╭─ TEXT BLOCK

Blow Your Cool! is the third studio album by Australian rock group Hoodoo Gurus. It was released in April 1987 and peaked at number 2 on the Australian chart.

In 2009, Dave Faulkner said "When the Blow Your Cool! touring was over Clyde retired from the road and the band. At this point we persuaded Rick Grossman to join, contributing his tremendous bass skills to the band, and so we had reached what was to be our ultimate line-up. After that we only changed our haircuts (and underwear)." .

EMI re-released the album on February 6, 2005 with four additional tracks, a fold out poster and liner notes by Vicki Peterson of the Bangles. One of the additional tracks, "The Generation Gap" was their first recording with Grossman, and had been released as a single-only in 1988; it was their cover of Jeannie C. Riley's 1970 country song.

Reception
Cash Box magazine said "Australia's good rocking band is back with their most cohesive set to date. With help from LA’s Bangles and Dream Syndicate, the LP has an American flavour likely to touch off a tidal wave of interest at progressive retail outlets and alternative and/or adventurous radio."

Track listing

Personnel 
Credited to:

Hoodoo Gurus 
 Dave Faulkner – lead vocals, guitar, keyboards
 Brad Shepherd – guitar, harmonica
 Mark Kingsmill – drums
 Clyde Bramley – bass

Additional musicians 
 The Bangles (Susanna Hoffs, Debbi Peterson, Vicki Peterson, Michael Steele) – background vocals (tracks 3 & 12)

╰─
╭─ RECORDS FOR PROCESSING

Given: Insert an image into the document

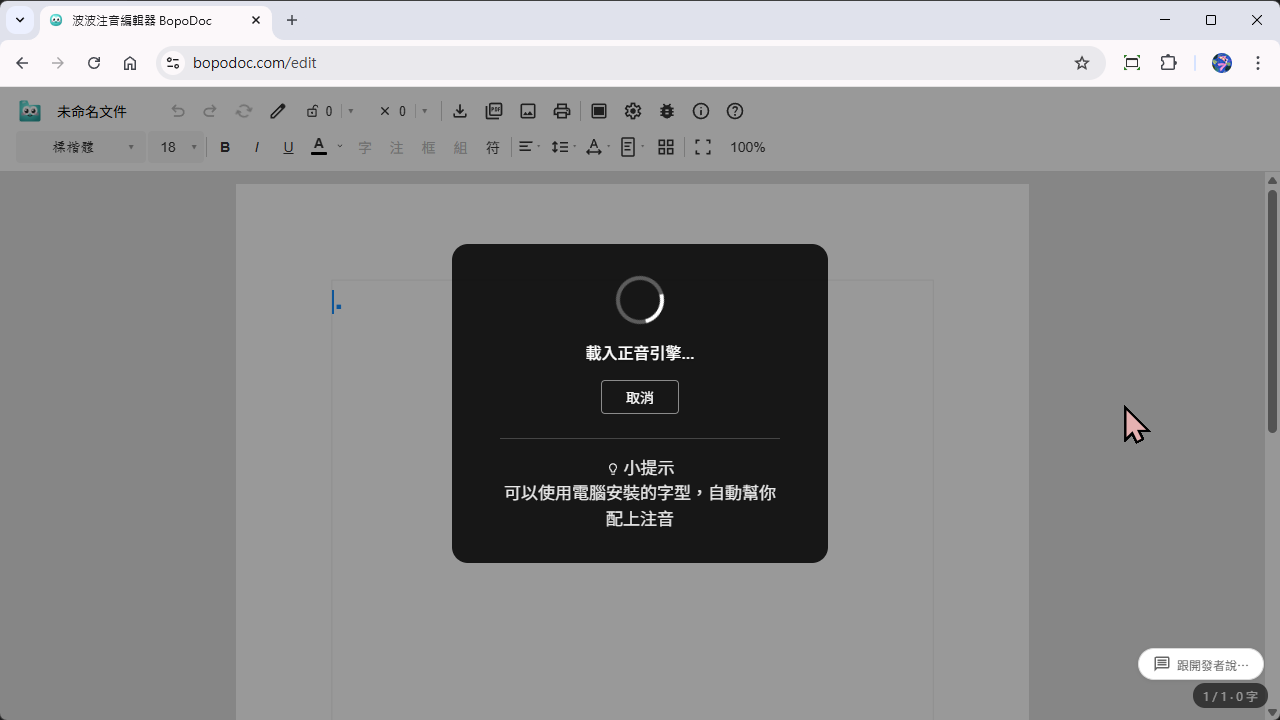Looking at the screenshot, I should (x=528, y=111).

╰─
╭─ RECORDS FOR PROCESSING

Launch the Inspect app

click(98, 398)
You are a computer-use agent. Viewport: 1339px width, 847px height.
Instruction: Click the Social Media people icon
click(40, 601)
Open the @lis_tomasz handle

╰─

**COMPLETE THE FOLLOWING**
A: Substitute "hairstyles" for "haircuts" and reproduce the passage of the text on the album Blow Your Cool!, starting at "In 2009, Dave" and ending at "1970 country song.".
B: Turn the lines of the entries in the second block, starting at the line that contains "Launch the Inspect app" and ending at the line that contains "Open the @lis_tomasz handle", into a JSON list of strings with one string per line, omitting blank lines.

**EXERCISE RESPONSES**
A:
In 2009, Dave Faulkner said "When the Blow Your Cool! touring was over Clyde retired from the road and the band. At this point we persuaded Rick Grossman to join, contributing his tremendous bass skills to the band, and so we had reached what was to be our ultimate line-up. After that we only changed our hairstyles (and underwear)." .

EMI re-released the album on February 6, 2005 with four additional tracks, a fold out poster and liner notes by Vicki Peterson of the Bangles. One of the additional tracks, "The Generation Gap" was their first recording with Grossman, and had been released as a single-only in 1988; it was their cover of Jeannie C. Riley's 1970 country song.

B:
[
  "Launch the Inspect app",
  "click(98, 398)",
  "You are a computer-use agent. Viewport: 1339px width, 847px height.",
  "Instruction: Click the Social Media people icon",
  "click(40, 601)",
  "Open the @lis_tomasz handle"
]